Early development of the mammalian cerebral cortex is a dynamic and complex process. Neural progenitors undergo symmetric and asymmetric division to expand the progenitor population at the ventricular zone and subventricular zone at embryonic stages [1-7]. Neural progenitors then differentiate into distinct types of neurons that migrate into the cortical plate at the perinatal stage [8,9]. This developmental process requires precise protein expression in different cells in a temporal manner. The dynamic changes of protein expression profiles in the cortex at different developing stages are not well understood.

The technique development of tandem mass spectrometry (MS/MS) has made high throughput proteomic analysis possible to reveal cell type- and tissue-specific protein expression profiles [10]. The protein, as the final product of a corresponding gene, excels its function and controls behaviors of cells. Thus, levels of protein expression in the cortex are crucial for controlling proliferation and differentiation of neural progenitors. Proteomics can be used to quantify overall protein expression levels in specific tissues, identify differentially expressed proteins and ultimately reveal protein expression signatures.

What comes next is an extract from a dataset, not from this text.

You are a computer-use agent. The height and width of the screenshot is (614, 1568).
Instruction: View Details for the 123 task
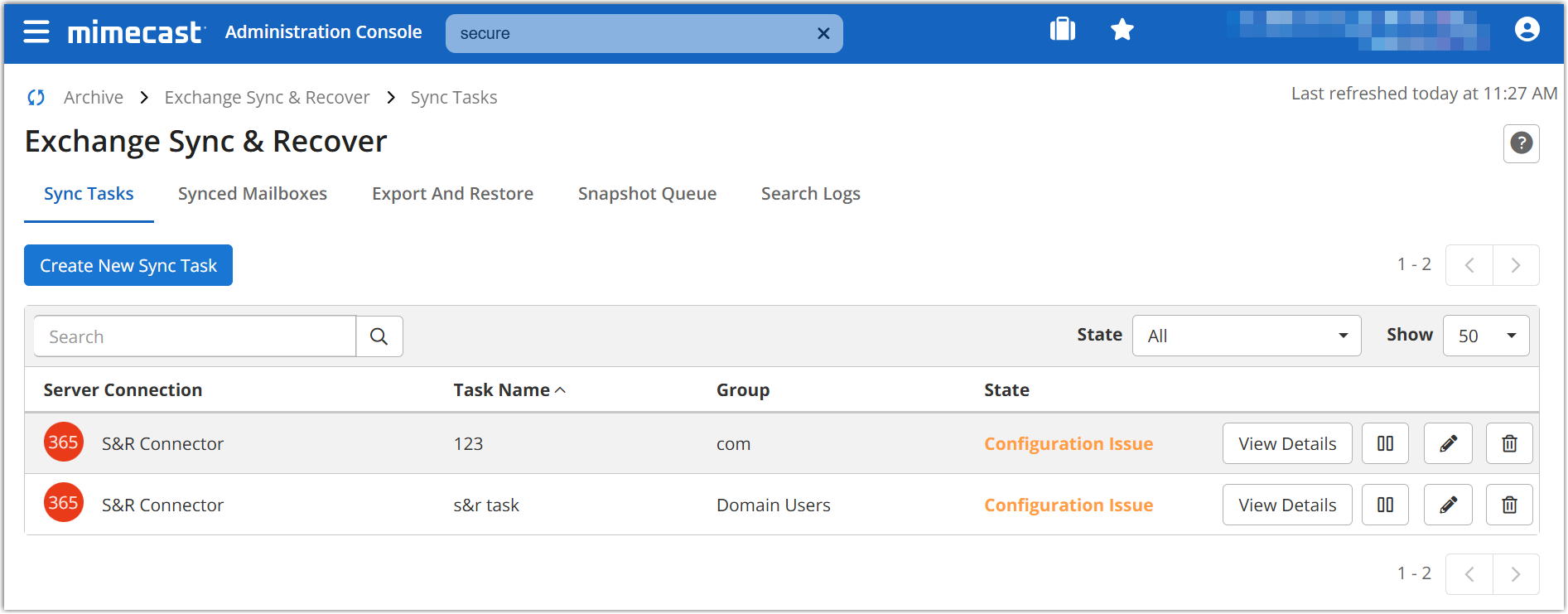pos(1287,444)
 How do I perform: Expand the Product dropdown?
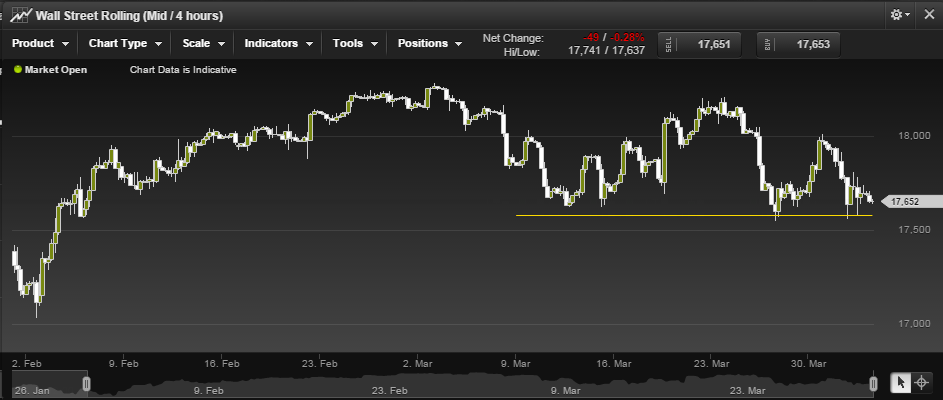40,44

Previous reports have attempted to perform brain proteomic profiles mainly using two-dimensional electrophoresis-based technology [11-16]. Systemic evaluation of proteomes of the developing mouse cortex has not yet been well studied. In this study, to identify protein expression profiles in the developing mouse cortex, we quantified protein expression levels in cortices at embryonic day 13.5 (E13.5), E15.5 and postnatal day 1 (P1) using MS/MS. We found that the protein expression signatures reflect features of temporal development of the cortex. Bioinformatics tools further revealed differentially expressed proteins in cortices at different stages and identified interaction networks of proteins. Our proteome report of developing mouse cortices has revealed the signature of protein profiles in the cortex at different developmental stages and provided novel protein interaction networks for further understanding the brain function.

Materials and Methods

Proteomic sample preparation and processing

The dorsal cortical regions from brains of C57/BL6 mice (Charles River) at E13.5, E15.5 and P1 were dissected. At each developmental stage, protein extraction from 3 brains were pooled, 9 brains were used for 3 runs. Totally 27 brains were used for all three stages. Cortical tissues were washed twice with cold PBS and homogenized in homogenization buffer [15 mM Tris-HCl (pH 7.7), 0.5 mM PMSF, 0.25 M sucrose, 15 mM NaCl, 1.5 mM MgCl2, 2.5 mM EDTA (pH 8.0), 1 mM EGTA (pH 8.0), 25 mM NaF, 2 mM NaPPi, Protease inhibitor Cocktail Complete (Roche)]. For each stage per experiment, 50 μg of total protein were transferred into proteomics buffer [20 mM Tris-HCl (pH 8.0), 6 M urea, 2 M thiourea, 4% CHAPS, 1 mM EDTA (pH 8.0), 1 mM PMSF, Protease inhibitor Cocktail Complete, 0.2 mM Na3VO4, 1 mM NaF] and fractionated by SDS-PAGE. Protein gels were stained with Coomassie Blue (PIERCE) for 24 h. Gel fragments were cut and subjected to trypsin digestion. The resultant peptides were analyzed using liquid-chromatography (LC)-tandem mass spectrometry (MS/MS). In detail, gel slices were cut along the entire length of the gel, chopped into 12 sections. Each section was reduced with 10 mM dithiothreitol (Calbiochem, San. Diego, CA) and alkylated with 100 mM iodoacetamide (Sigma, St Louis, MO). Gel digestion was performed with the sequence grade modified trypsin (Promega, Fitchburg, WI) in 50 mM ammonium bicarbonate at 37°C overnight. The peptides were extracted twice with 1% trifluoroacetic acid in 50% acetonitrile aqueous solution for 30 min, according to published protocols [17].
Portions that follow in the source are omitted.